Repeat the entire listing exactly.
***
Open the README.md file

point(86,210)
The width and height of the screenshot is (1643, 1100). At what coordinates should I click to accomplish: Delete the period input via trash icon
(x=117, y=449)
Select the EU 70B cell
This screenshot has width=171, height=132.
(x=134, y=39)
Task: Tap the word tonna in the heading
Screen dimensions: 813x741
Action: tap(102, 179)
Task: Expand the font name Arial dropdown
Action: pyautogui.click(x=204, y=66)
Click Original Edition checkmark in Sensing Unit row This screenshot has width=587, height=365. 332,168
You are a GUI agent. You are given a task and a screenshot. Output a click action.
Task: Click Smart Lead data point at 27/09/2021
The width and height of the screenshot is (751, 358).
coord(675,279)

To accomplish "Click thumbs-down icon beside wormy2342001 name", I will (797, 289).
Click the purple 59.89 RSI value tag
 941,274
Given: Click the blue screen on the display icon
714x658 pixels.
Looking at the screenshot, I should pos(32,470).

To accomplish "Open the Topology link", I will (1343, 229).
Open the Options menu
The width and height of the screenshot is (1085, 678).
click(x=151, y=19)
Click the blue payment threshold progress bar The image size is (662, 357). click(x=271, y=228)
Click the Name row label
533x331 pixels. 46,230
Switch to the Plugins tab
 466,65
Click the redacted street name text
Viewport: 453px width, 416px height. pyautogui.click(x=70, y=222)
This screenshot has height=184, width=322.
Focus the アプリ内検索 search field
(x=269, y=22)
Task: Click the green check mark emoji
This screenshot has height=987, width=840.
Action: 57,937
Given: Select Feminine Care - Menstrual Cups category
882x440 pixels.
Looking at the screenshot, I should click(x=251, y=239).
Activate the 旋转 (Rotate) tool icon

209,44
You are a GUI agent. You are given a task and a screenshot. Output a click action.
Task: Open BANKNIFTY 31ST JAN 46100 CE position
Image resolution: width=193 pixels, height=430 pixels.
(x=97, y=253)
***
* Reply *
Open the README.md file

point(86,210)
The width and height of the screenshot is (1643, 1100). At what coordinates should I click to accomplish: Delete the period input via trash icon
(x=117, y=449)
Select the EU 70B cell
This screenshot has width=171, height=132.
(x=134, y=39)
Task: Tap the word tonna in the heading
Screen dimensions: 813x741
Action: tap(102, 179)
Task: Expand the font name Arial dropdown
Action: pyautogui.click(x=204, y=66)
Click Original Edition checkmark in Sensing Unit row This screenshot has width=587, height=365. 332,168
You are a GUI agent. You are given a task and a screenshot. Output a click action.
Task: Click Smart Lead data point at 27/09/2021
The width and height of the screenshot is (751, 358).
coord(675,279)

To accomplish "Click thumbs-down icon beside wormy2342001 name", I will (797, 289).
Click the purple 59.89 RSI value tag
 941,274
Given: Click the blue screen on the display icon
714x658 pixels.
Looking at the screenshot, I should pos(32,470).

To accomplish "Open the Topology link", I will (1343, 229).
Open the Options menu
The width and height of the screenshot is (1085, 678).
click(x=151, y=19)
Click the blue payment threshold progress bar The image size is (662, 357). click(x=271, y=228)
Click the Name row label
533x331 pixels. 46,230
Switch to the Plugins tab
 466,65
Click the redacted street name text
Viewport: 453px width, 416px height. pyautogui.click(x=70, y=222)
This screenshot has height=184, width=322.
Focus the アプリ内検索 search field
(x=269, y=22)
Task: Click the green check mark emoji
This screenshot has height=987, width=840.
Action: 57,937
Given: Select Feminine Care - Menstrual Cups category
882x440 pixels.
Looking at the screenshot, I should click(x=251, y=239).
Activate the 旋转 (Rotate) tool icon

209,44
You are a GUI agent. You are given a task and a screenshot. Output a click action.
Task: Open BANKNIFTY 31ST JAN 46100 CE position
Image resolution: width=193 pixels, height=430 pixels.
(x=97, y=253)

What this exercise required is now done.